The router writes the plan and writes each per-task brief at the path declared in brief_path. Leaves read the brief and execute.
Hand-off contract
The plan is the source of truth. After the router writes it:
- Each leaf is invoked with the brief path as input. Leaves do not read the plan — they read their own brief.
- Claude (or another reconciler) reads
result.json from each leaf, compares against success_criteria in the plan, and decides accept / re-run / fall back.
- Plans are append-mostly: if a re-run is needed, append a new task with a fresh id rather than mutating an existing one.
Single-LLM research-hub routing (reference only)

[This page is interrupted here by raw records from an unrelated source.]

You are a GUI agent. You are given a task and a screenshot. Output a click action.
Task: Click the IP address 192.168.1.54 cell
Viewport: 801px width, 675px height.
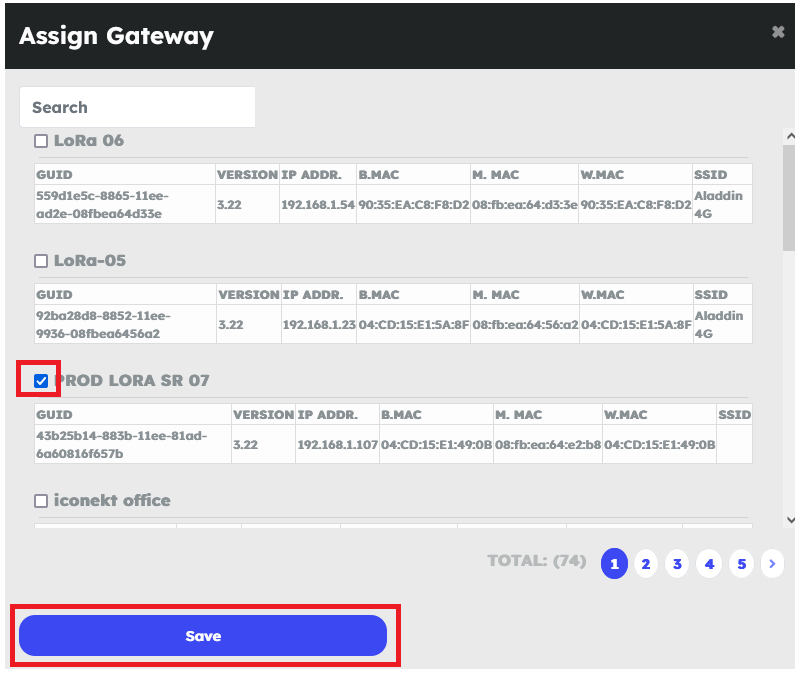coord(317,204)
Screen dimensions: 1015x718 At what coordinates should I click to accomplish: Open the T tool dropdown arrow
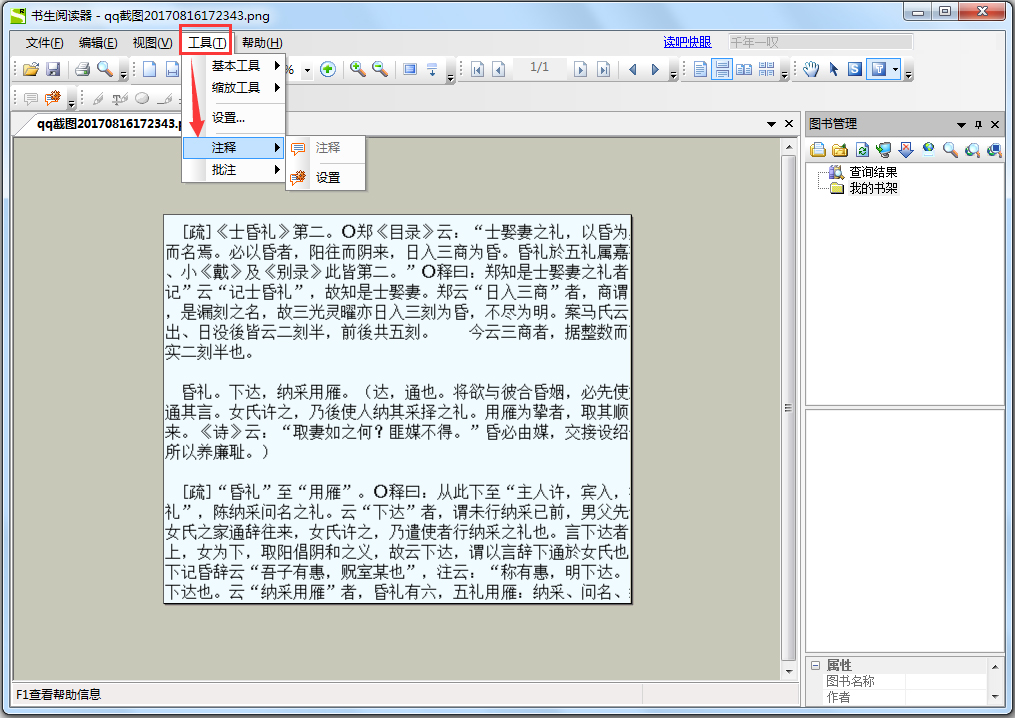(x=895, y=69)
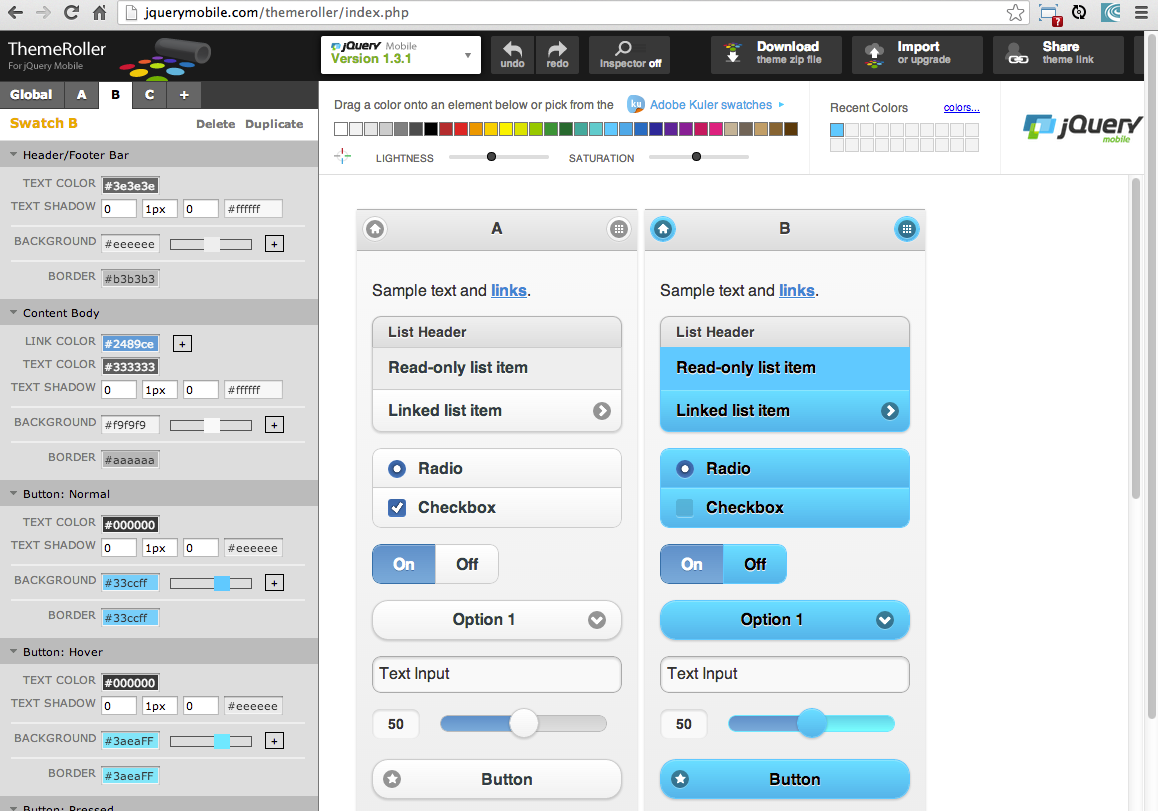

The research-hub auto command takes a --llm-cli flag to pick which CLI handles long mechanical work like crystal generation. This is a research-hub feature, not router logic. Use it directly without invoking this skill:
research-hub auto "TOPIC" --with-crystals --llm-cli codex
research-hub auto "TOPIC" --with-crystals --llm-cli gemini
Pick codex for token-heavy mechanical generation; pick gemini for long-context reading or CJK output. If you also need a second delegate in the same round (e.g. translate the resulting brief to zh-TW with Gemini), then this becomes a multi-AI plan and the router applies.
Check available CLIs:
python -c "from research_hub.auto import detect_llm_cli; print(detect_llm_cli())"
Guardrails
- Do not produce a plan with a single task — that is a misuse; use the leaf skill directly.
- Do not fabricate citations or metadata in either the plan or the per-task briefs.
- Do not assume Gemini is Chinese-only; route by task character (long context, CJK prose, second-opinion review), not by language alone.
- Do not overwrite
.coord/multi_ai_plan.md of a different plan_id — append a new file .coord/multi_ai_plan_<plan_id>.md if the workspace already has an active plan.
- Do not overwrite vault notes or delete clusters without explicit user approval.